*** Study text ***

Distraught Gugulethu resident, Zukiswa Belinda Stofile, has accused two local hospitals of negligence and being the cause of her having lost the use of her left arm, and struggling to walk after she was operated on.
What was meant to be a happy day for Ms Stofile, in April 2014, turned into the start of a traumatic series of events. She was two months pregnant, doctors told her. Now, more than three years later, she looks back on that day with anguish.
When Vukani visited the 41-year-old mother of two, she was visibly in pain and battled to walk. Her affected hand was carefully folded and covered with a glove.
She told Vukani that doctors at Nyanga clinic had confirmed her pregnancy after she had gone there with complaints of pains in the lower left side of her abdomen.
She was later referred to Mitchell’s Plain District hospital for further examinations as her condition deteriorated. There she heard what no mother wants to hear: there was something wrong with the baby and doctors needed to remove it immediately or she would die.
More bad news: the baby would not survive. And so the procedure went ahead. Afterward, however, Ms Stofile was in more pain than before-and she walked with great difficulty. She thought this was normal and that the pain would eventually go away, but it did not, she said.
When she later went to see a private doctor, she was surprised to be told that she was six months pregnant. Before the emergency surgery she had, in fact, been carrying twins.

*** End of Study text ***
*** Entries provided ***

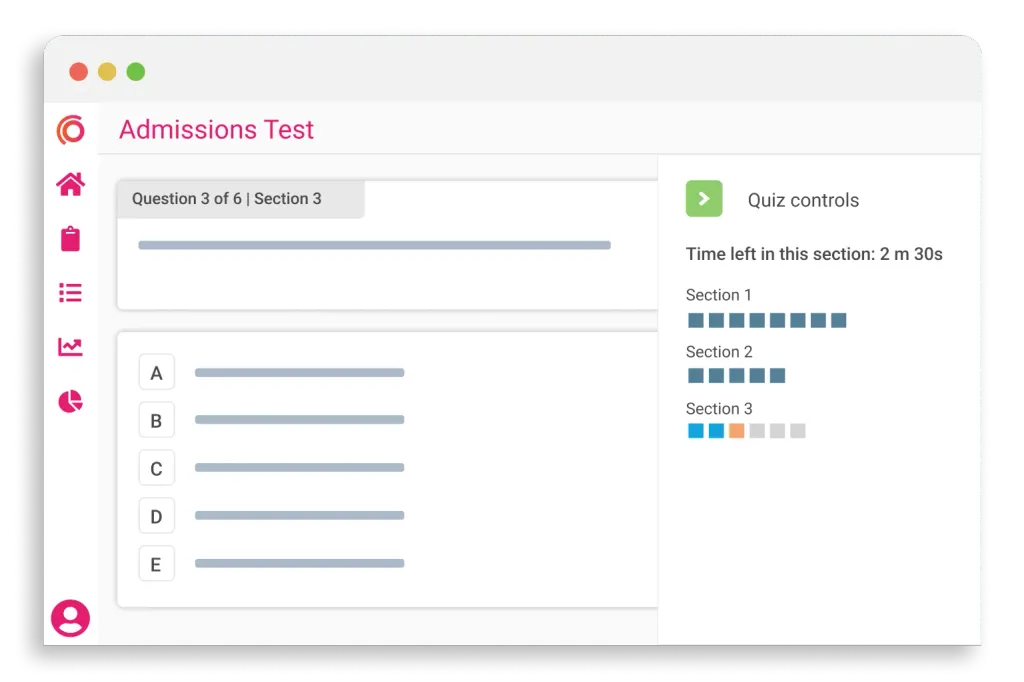1024x682 pixels.
Task: Open the line chart analytics icon
Action: click(x=70, y=347)
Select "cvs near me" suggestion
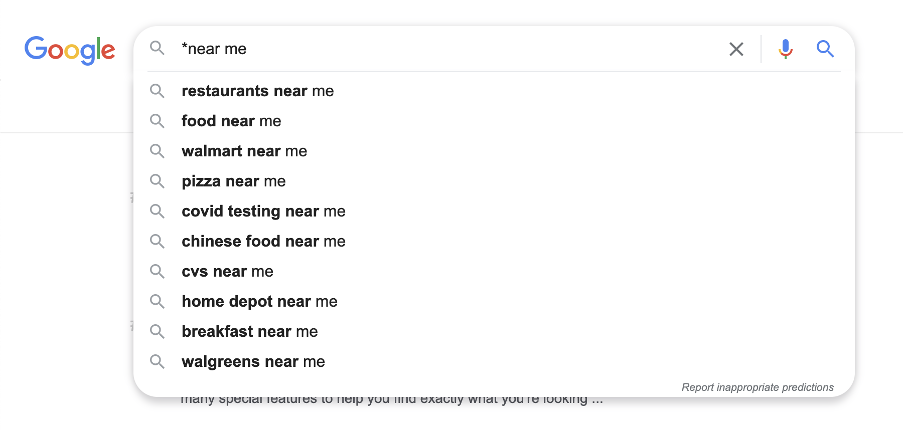 [494, 271]
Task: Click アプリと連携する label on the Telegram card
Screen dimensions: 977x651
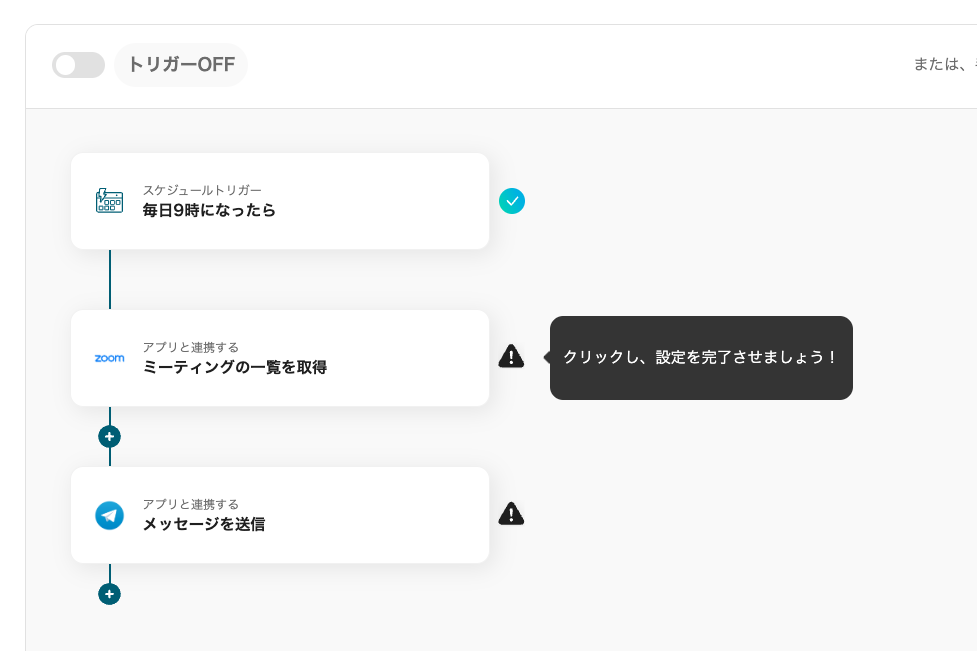Action: pos(190,504)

*** End of Entries provided ***

→ Required action
Pick up the news story about Zukiswa Belinda Stofile and the two hospitals right after its last sentence and keep writing the next part. You won't need the collected data entries for this.

→ Answer to this task
On the advice of this doctor, she returned to Mitchell’s Plain hospital and filled them in on the situation. They were unable to explain how they had missed the second baby, she said.
It turns out that Ms Stofile had had a heterotopic pregnancy, resulting from one ovum implanting inside the uterus, and another, outside the uterus.
Ms Stofile also complained that whatever damage was done to her arm, had happened when she was referred to Groote Schuur Hospital for a pregnancy scan.
“Ever since then I had been unable to use my hand. I’m struggling to support my children because I can’t walk or use both arms. I have tried to apply for a disability grant but the doctors at Mitchell’s Plain hospital refuse to write a letter confirming my disability. They claim that I’m not disabled. I have suicidal thoughts. But I just think about my children. If I kill myself who will look after them,” she said. The management of Mitchell’s Plain hospital met with Ms Stofile on September 18 2014, in a bid to resolve her case and to discuss the way forward with her treatment.
Two months later, her surviving baby was born, and since then, Ms Stofile has been trying to get help to sue the department of health and even approached the office of the Public Protector. “I have sent my complaints to the public protector’s office and they acknowledged that they got my email but until now they have not responded to my grievances,” she said.
On October 4 2016, after Ms Stofile laid another complaint relating to her dissatisfaction with her treatment at the hospital and to address what other healthcare needs and assistance she required from them, Mitchell’s Plain hospital’s management met with her again. And in a letter they sent to Ms Stofile later that month, it is outlined that she had had a heterotopic pregnancy and that she had presented with a “raptured tubical” pregnancy, which refers to a pregnancy implanted partly in the fallopian tube and partly in the uterus. The letter further states that her condition had required an emergency lapatoromy – an operation which allows doctors access to someone’s abdomen – and that her “simultaneous pregnancy” had been missed at the time of the emergency surgery.
In that letter, the hospital’s management apologised for her “negative experience” at the hospital.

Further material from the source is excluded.